3.- La comptabilité analytique distingue les coûts fixes des coûts variables A quels coûts hors taxes , l’Algérie produira cette voiture et en tendance lorsque le dégrèvement tarifaire allant vers zéro selon les Accord qui la lie à l’Union européenne seront appliqués et dans ce cas quelle est la valeur ajoutée interne créé par rapport au vecteur prix international ( balance devises tenant compte des inputs importés et de l’amortissement tous deux en devises) ? La carcasse représentant moins de 20/30% du coût total c’est comme un ordinateur, le coût ce n’est pas la carcasse (vision mécanique du passé), les logiciels représentant 70/80% et ne pouvant interdire l’importation , la production locale sera-t-elle concurrentielle en termes du couple coûts/qualité dans le cadre de la logique des valeurs internationales ?

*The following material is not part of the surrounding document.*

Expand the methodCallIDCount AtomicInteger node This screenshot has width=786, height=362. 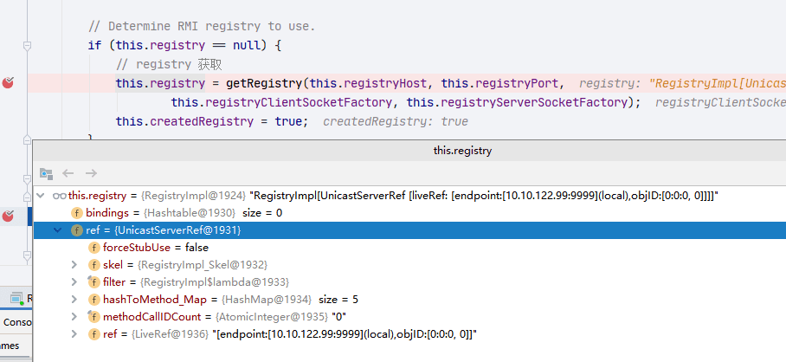[x=74, y=317]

4- C’est comme un parfum ou un habit griffé, le consommateur achète également la marque : comment s’appellera la voiture algérienne ? Et cette industrie étant devenue capitalistique, (les tours à programmation numérique éliminant les emplois intermédiaires) quel est le nombre d’emplois directs et indirects créés, puisque qu’un certain nombre d’empois indirects restent les mêmes (garages, magasins) et avons nous la qualification nécessaire tenant compte des nouvelles technologies appliquées à l’automobile. Ces voitures fonctionneront-ils à l’essence, au diesel, au GPL ? Seront –elles hybride ou au solaire, quel seront le prix de cession de ces carburants et la stratégie des réseaux de distribution pour s’adapter à ces mutations technologiques?
V.- En conclusion, il s’agit d’être pragmatique et de tenir compte de la réalité des mutations mondiales. La théorie de l’intelligence économique héritage de certains segments des services de renseignements, qui peut être défini comme la maitrise de l’information liée au pouvoir économique afin de faire face à la concurrence et accroitre les parts de marché, met nettement en relief ces différentes étapes en insistant sur le fait que c’est plutôt l’intelligence collective (IC) et non individuelle qui est à privilégier. Il s’agit de favoriser l’émergence et l’interaction positive des différentes parties prenantes composant les organisations, que ces parties prenantes soient internes (salariés, managers) ou externes (fournisseurs, clients), du fait que l’économie est de plus en plus ouverte et que les firmes travaillent avec des parties prenantes éparpillées à travers le monde.
D’où l’importance du management des connaissances (knowledge management ou KM) qui requiert plus que jamais la maîtrise appropriée de technologies de l’information et de la communication (TIC).
Dans cette perspective dynamique, d’adaptation à ces mutations, les réponses apportées doivent être caractérisées par le rapprochement au niveau régional entre les entreprises, les individus et le savoir , les évolutions récentes de la politique régionale, de la politique des sciences/technologie et de la politique industrielle des entreprises, afin de favoriser les pôles d’activités compétitifs et dynamiques.
Docteur Abderrahmane MEBTOUL, économiste, expert International
(1)- Docteur Abderrahmane MEBTOUL est Professeur d’Université Docteur d’Etat Economie (1974) et Expert comptable diplômé de l’Institut supérieur de gestion de Lille (France 1973).